START Listed records
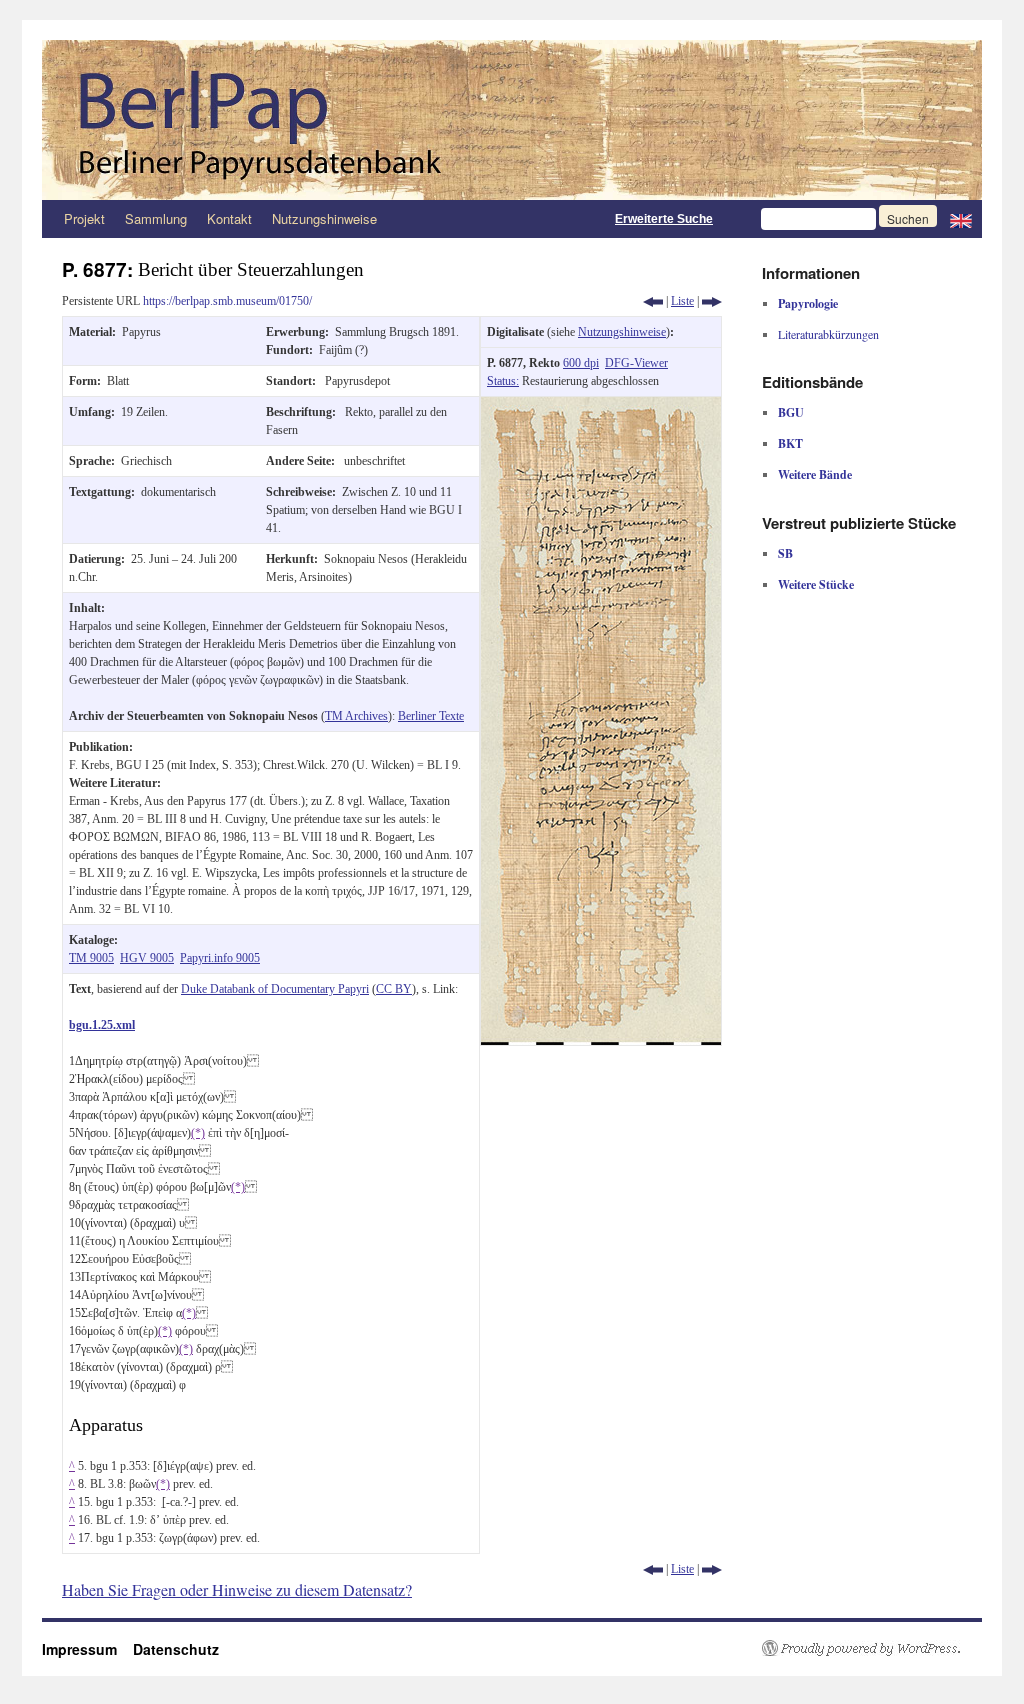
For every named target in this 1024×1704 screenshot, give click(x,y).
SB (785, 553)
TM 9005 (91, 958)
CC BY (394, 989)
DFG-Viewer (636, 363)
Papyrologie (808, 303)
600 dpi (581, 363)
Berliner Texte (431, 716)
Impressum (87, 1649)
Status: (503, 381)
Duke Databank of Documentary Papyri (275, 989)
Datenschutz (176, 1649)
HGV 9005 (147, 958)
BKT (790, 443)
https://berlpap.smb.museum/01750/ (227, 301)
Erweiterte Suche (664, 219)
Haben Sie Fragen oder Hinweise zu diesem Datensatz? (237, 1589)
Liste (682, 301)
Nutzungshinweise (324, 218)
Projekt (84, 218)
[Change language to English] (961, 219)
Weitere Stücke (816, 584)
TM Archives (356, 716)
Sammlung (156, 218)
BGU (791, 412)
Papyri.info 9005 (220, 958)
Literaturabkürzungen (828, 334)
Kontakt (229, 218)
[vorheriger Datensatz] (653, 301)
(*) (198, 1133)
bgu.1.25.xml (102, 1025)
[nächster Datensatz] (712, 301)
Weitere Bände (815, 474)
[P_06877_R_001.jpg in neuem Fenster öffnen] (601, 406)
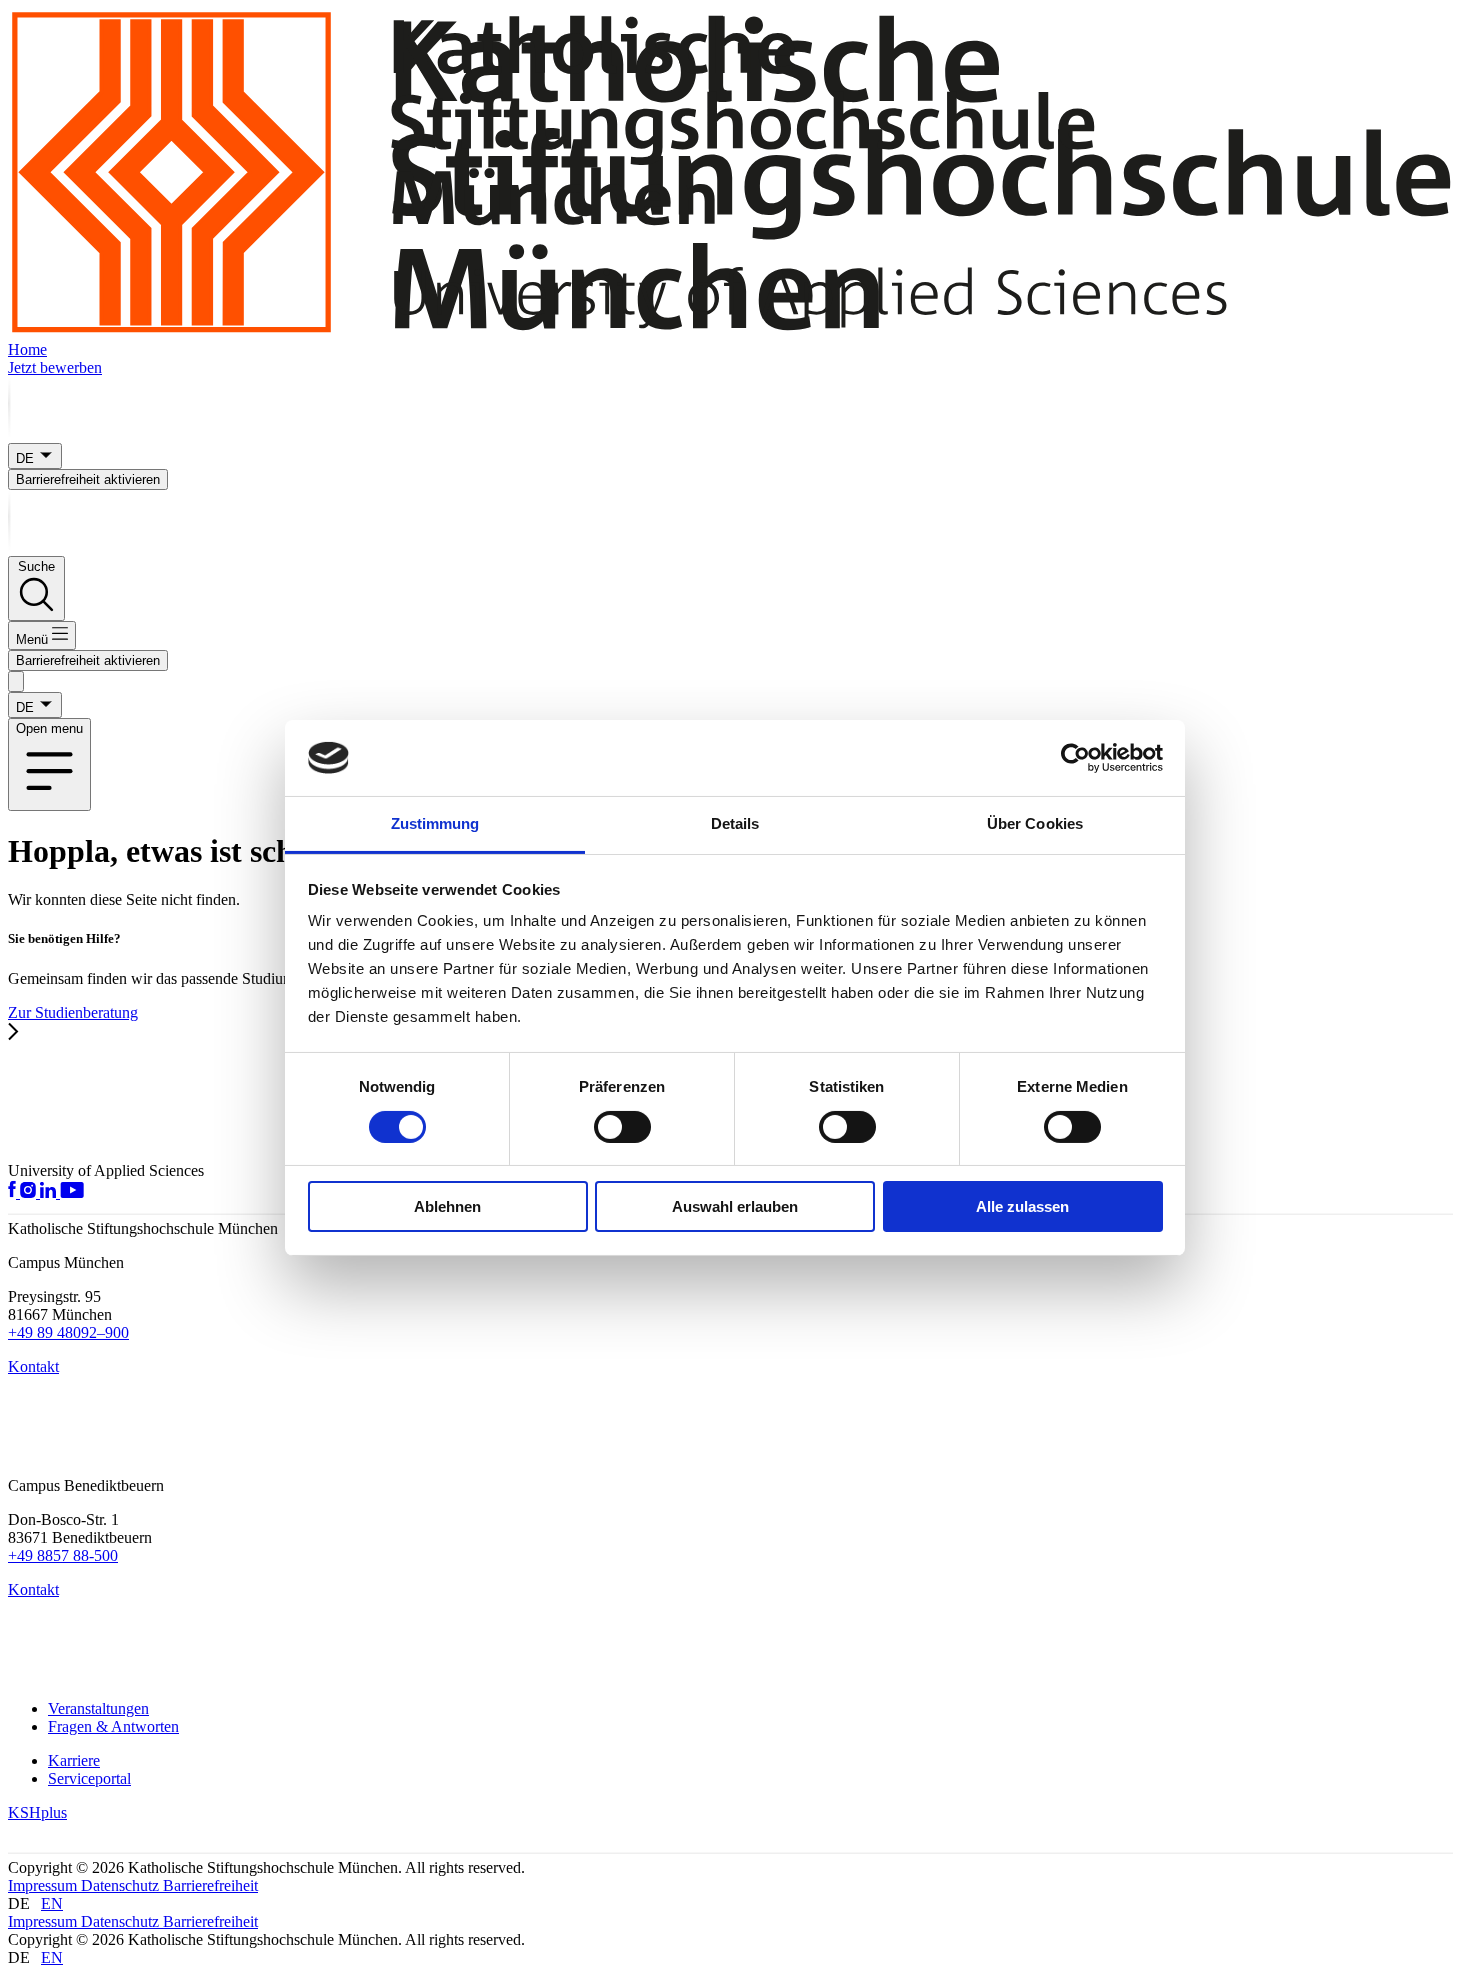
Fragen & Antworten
END Listed records
* **What you are asked to do**: A word-for-word transcript of the entries above is needed, with pictures removed.

* **Problem solution**:
For every named target in this 1024×1704 screenshot, give click(x,y).
SB (785, 553)
TM 9005 (91, 958)
CC BY (394, 989)
DFG-Viewer (636, 363)
Papyrologie (808, 303)
600 dpi (581, 363)
Berliner Texte (431, 716)
Impressum (87, 1649)
Status: (503, 381)
Duke Databank of Documentary Papyri (275, 989)
Datenschutz (176, 1649)
HGV 9005 (147, 958)
BKT (790, 443)
https://berlpap.smb.museum/01750/ (227, 301)
Erweiterte Suche (664, 219)
Haben Sie Fragen oder Hinweise zu diesem Datensatz? (237, 1589)
Liste (682, 301)
Nutzungshinweise (324, 218)
Projekt (84, 218)
[Change language to English] (961, 219)
Weitere Stücke (816, 584)
TM Archives (356, 716)
Sammlung (156, 218)
BGU (791, 412)
Papyri.info 9005 (220, 958)
Literaturabkürzungen (828, 334)
Kontakt (229, 218)
[vorheriger Datensatz] (653, 301)
(*) (198, 1133)
bgu.1.25.xml (102, 1025)
[nächster Datensatz] (712, 301)
Weitere Bände (815, 474)
[P_06877_R_001.jpg in neuem Fenster öffnen] (601, 406)
Fragen & Antworten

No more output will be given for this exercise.